BİR NAZLI KUŞA BENZER ÇOCUK DEDİĞİN.

 EV İSTER, EKMEK İSTER,

ÖPÜLMEK, OKŞANMAK İSTER.
Cahit KÜLEBİ


       Doğduğu günden itibaren çocuk, yaşayabilmek için anne-babanın desteğine muhtaçtır.çocuğun kendi ayakları üzerinde durabilmesi, özgüveninin gelişmesi, kendisi ve çevresiyle barışık olabilmesi, kendisini düzgün ve doğru ifade edebilmesi okulla birlikte ailenin vereceği eğitime ve iletişime bağlıdır.

       İletişim, birini dinleme ve karşılıklı konuşma sanatıdır. çocuğun hayatında ilk iletişime girdiği kişiler kendi anne babasıdır. çocuğun kişiliğinin oluşumunda anne baba modelleri çok önemlidir. çocuk, anne babasıyla özdeşim kurar, onları model alır ve taklit eder. bu süreçte çocuğun sevgi ve güvene ihtiyacı vardır. bu iki temel duygu çocuğun hayat boyu sürecek yaşamsal değerlerini ve kişilik özelliklerini belirleyecektir. anne baba ve çocuk arasında sevgi ve güven duygusunun yoğunluğu, aralarındaki iletişimle doğru orantılı olacak ve iletşim; sevgi dolu bir ilişkiyi kurup sürdürebilmek için gerekli en önemli beceri olacaktır.

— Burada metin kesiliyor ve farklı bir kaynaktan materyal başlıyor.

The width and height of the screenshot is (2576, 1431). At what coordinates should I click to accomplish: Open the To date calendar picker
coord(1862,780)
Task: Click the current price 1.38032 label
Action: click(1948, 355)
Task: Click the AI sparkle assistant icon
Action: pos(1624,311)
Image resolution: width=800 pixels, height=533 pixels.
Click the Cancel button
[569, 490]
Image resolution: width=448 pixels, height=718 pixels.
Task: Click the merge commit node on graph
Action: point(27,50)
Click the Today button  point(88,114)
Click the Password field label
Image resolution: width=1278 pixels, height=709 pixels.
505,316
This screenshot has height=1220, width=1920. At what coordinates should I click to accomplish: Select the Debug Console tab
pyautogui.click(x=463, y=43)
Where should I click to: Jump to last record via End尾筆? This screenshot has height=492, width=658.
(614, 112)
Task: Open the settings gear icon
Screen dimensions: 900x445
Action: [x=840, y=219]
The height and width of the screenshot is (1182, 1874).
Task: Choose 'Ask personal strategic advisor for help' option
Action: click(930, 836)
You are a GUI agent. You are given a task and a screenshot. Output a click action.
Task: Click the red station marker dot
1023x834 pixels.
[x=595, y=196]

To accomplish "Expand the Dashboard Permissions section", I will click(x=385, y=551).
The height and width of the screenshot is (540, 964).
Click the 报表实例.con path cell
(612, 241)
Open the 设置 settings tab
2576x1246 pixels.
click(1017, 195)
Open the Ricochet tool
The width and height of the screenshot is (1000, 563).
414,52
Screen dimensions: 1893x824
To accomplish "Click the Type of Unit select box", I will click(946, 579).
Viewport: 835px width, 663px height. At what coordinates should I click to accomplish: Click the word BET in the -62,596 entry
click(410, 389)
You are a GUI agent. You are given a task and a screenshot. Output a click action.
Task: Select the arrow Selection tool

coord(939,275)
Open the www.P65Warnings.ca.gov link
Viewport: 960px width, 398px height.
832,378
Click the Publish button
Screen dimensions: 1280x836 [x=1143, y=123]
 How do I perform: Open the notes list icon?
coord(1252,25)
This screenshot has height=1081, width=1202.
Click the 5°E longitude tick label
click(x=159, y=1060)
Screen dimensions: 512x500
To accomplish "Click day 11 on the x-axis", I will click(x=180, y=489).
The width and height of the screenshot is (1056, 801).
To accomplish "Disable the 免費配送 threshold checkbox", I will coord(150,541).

        İletişimde çocuğun her söylediğini dinlemek gerekir. Bazen karıştırdığımız noktalar olabilir. Bazı anne babalar, çocuklarına güzel oyuncaklar ve kıyafetler almayı, parka götürüp oyun oynamasına izin vermeyi, ona yapması gerekenleri söyleyip işine devam etmeyi iletişim sayabiliyor. Ancak temelinde etkin bir dinleme olmayan konuşmalar, iletişim olarak adlandırılmıyor. Çocukların temel ihtiyaçlarından biri de; birinin onları dinlemesi ve dinlediklerini de hissettirmesidir. Bizle iyi bir dinleyici olalım derken sabırsızlığımıza yenilip karşımızdakinin sözünü kesebiliyoruz ya da hemen savunmaya geçebiliyoruz. Daha kötüsü bunu çocuklarımıza da yapıyoruz. Kendini ifade edemeyen çocuk da ya içine kapanıyor ya da derdini hırçınlaşarak anlatmaya çalışıyor. Bu davranışlar, ileriki yaşlarda daha büyük sorunları beraberinde getiriyor.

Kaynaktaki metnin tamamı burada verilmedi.